Task prompt
Range to reproduce from the entries below: the line with "Expand the 絞り込み filter dropdown", the line with "Click the layers icon beside K-12 Educators", and every line in between. Give them exactly and give nothing else.

Records provided
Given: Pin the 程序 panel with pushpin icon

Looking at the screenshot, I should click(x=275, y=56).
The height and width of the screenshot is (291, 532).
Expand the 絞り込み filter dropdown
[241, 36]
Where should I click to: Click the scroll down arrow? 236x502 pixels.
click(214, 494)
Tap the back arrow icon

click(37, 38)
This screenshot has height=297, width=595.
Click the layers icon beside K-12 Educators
--
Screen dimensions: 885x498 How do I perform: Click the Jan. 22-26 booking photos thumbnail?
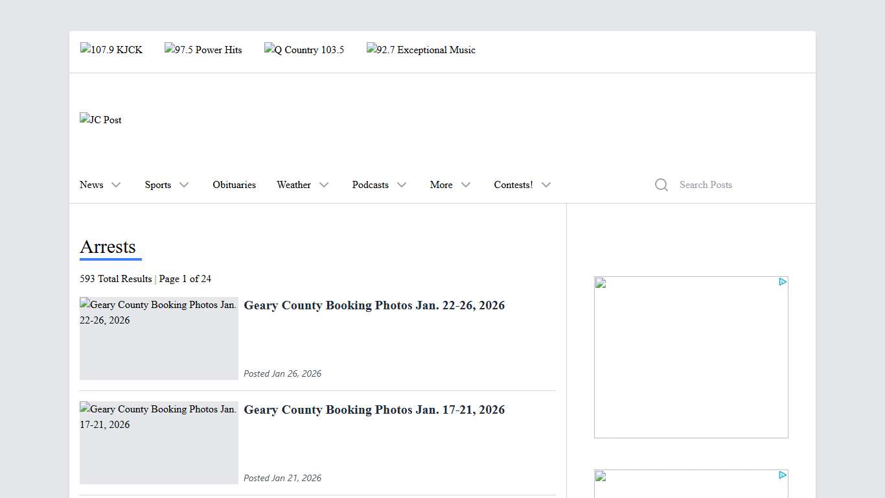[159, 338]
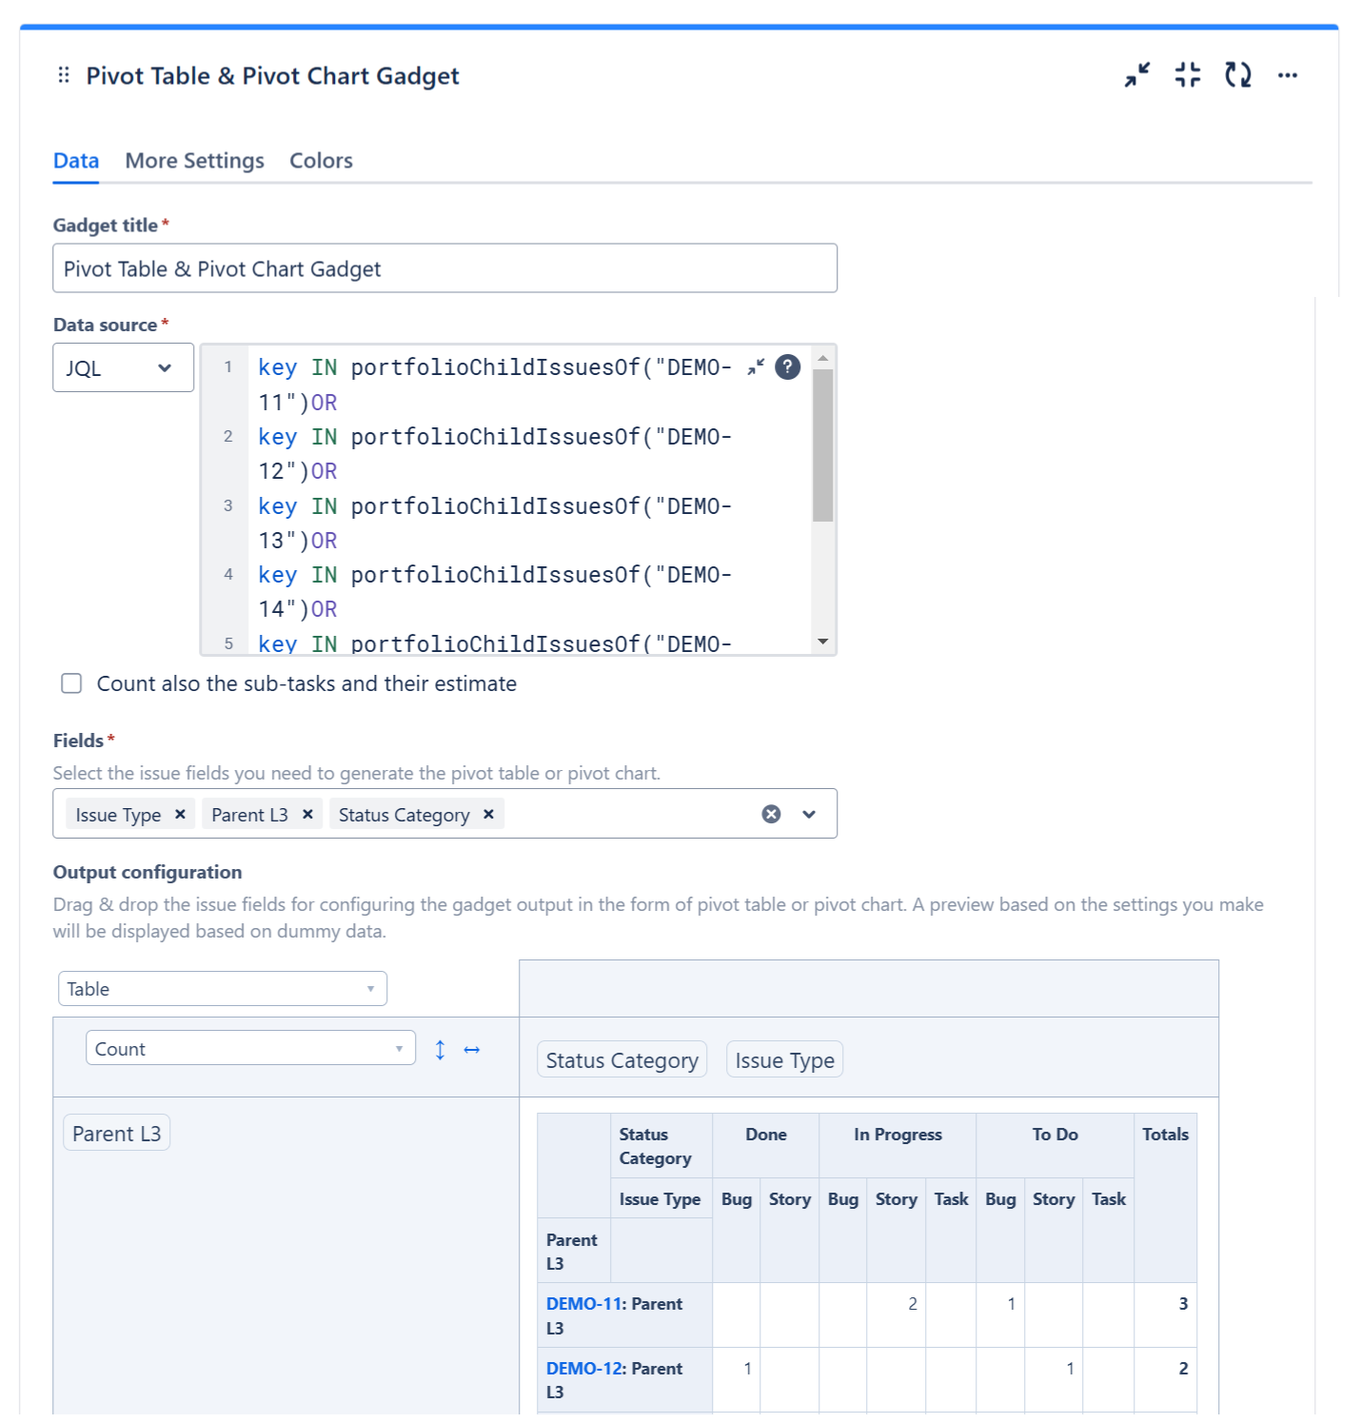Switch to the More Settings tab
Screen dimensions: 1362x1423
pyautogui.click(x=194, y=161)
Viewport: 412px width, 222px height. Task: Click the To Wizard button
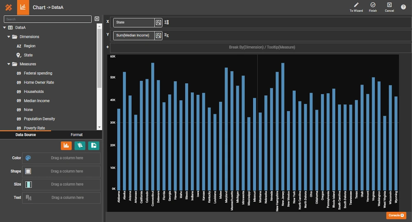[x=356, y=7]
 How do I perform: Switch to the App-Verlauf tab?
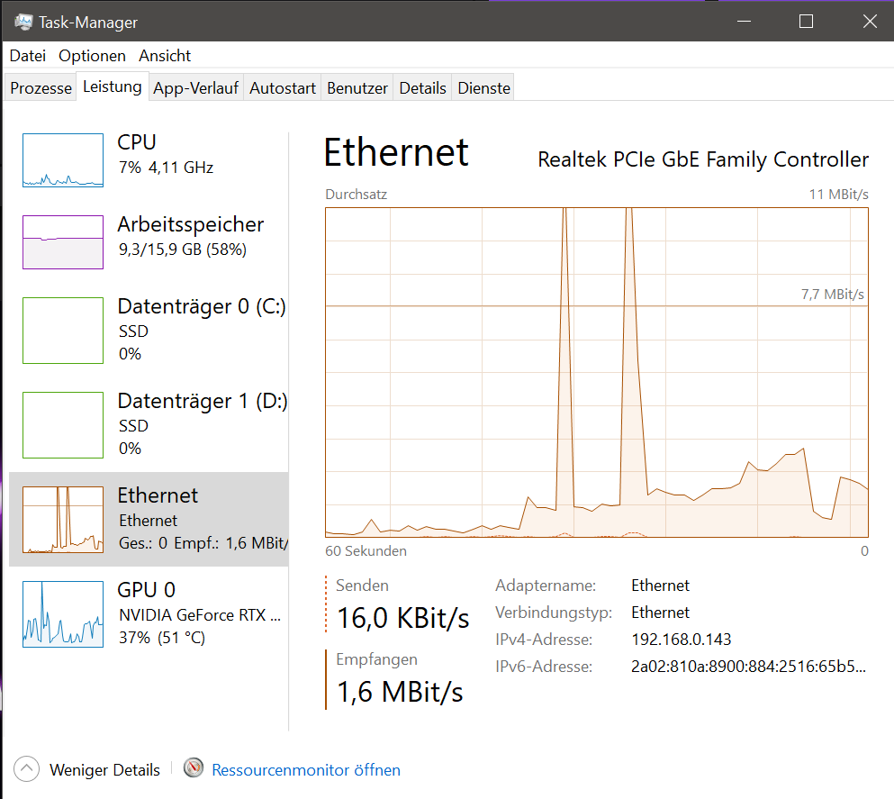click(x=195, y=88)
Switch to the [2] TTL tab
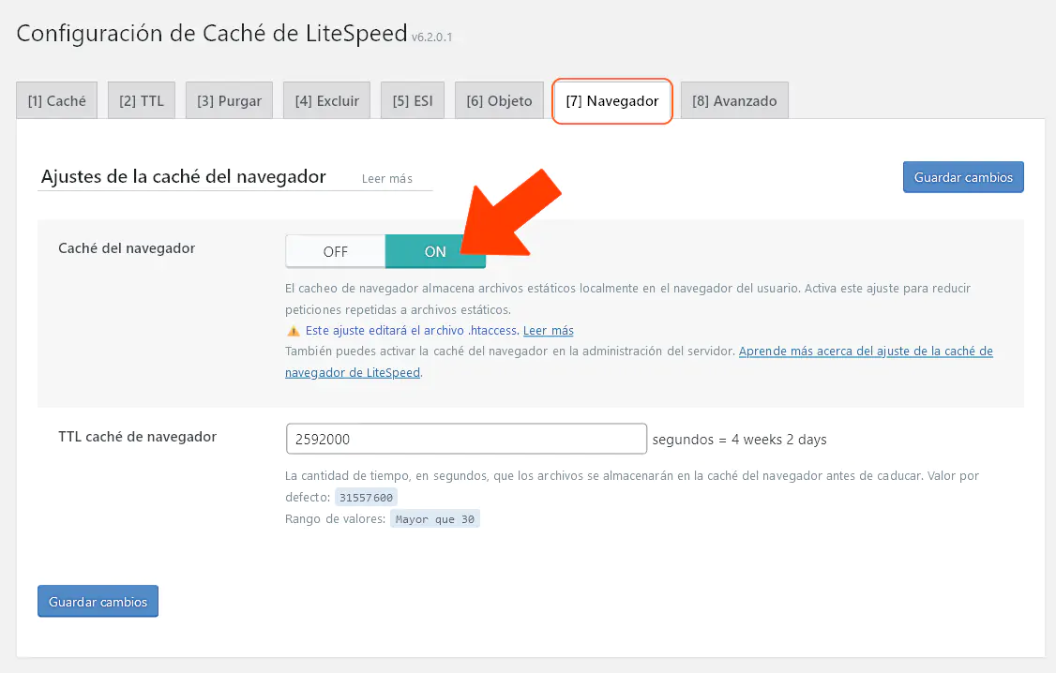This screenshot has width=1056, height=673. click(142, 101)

Response
Expand the 絞り込み filter dropdown
[241, 36]
Where should I click to: Click the scroll down arrow? 236x502 pixels.
click(214, 494)
Tap the back arrow icon

click(37, 38)
This screenshot has height=297, width=595.
Click the layers icon beside K-12 Educators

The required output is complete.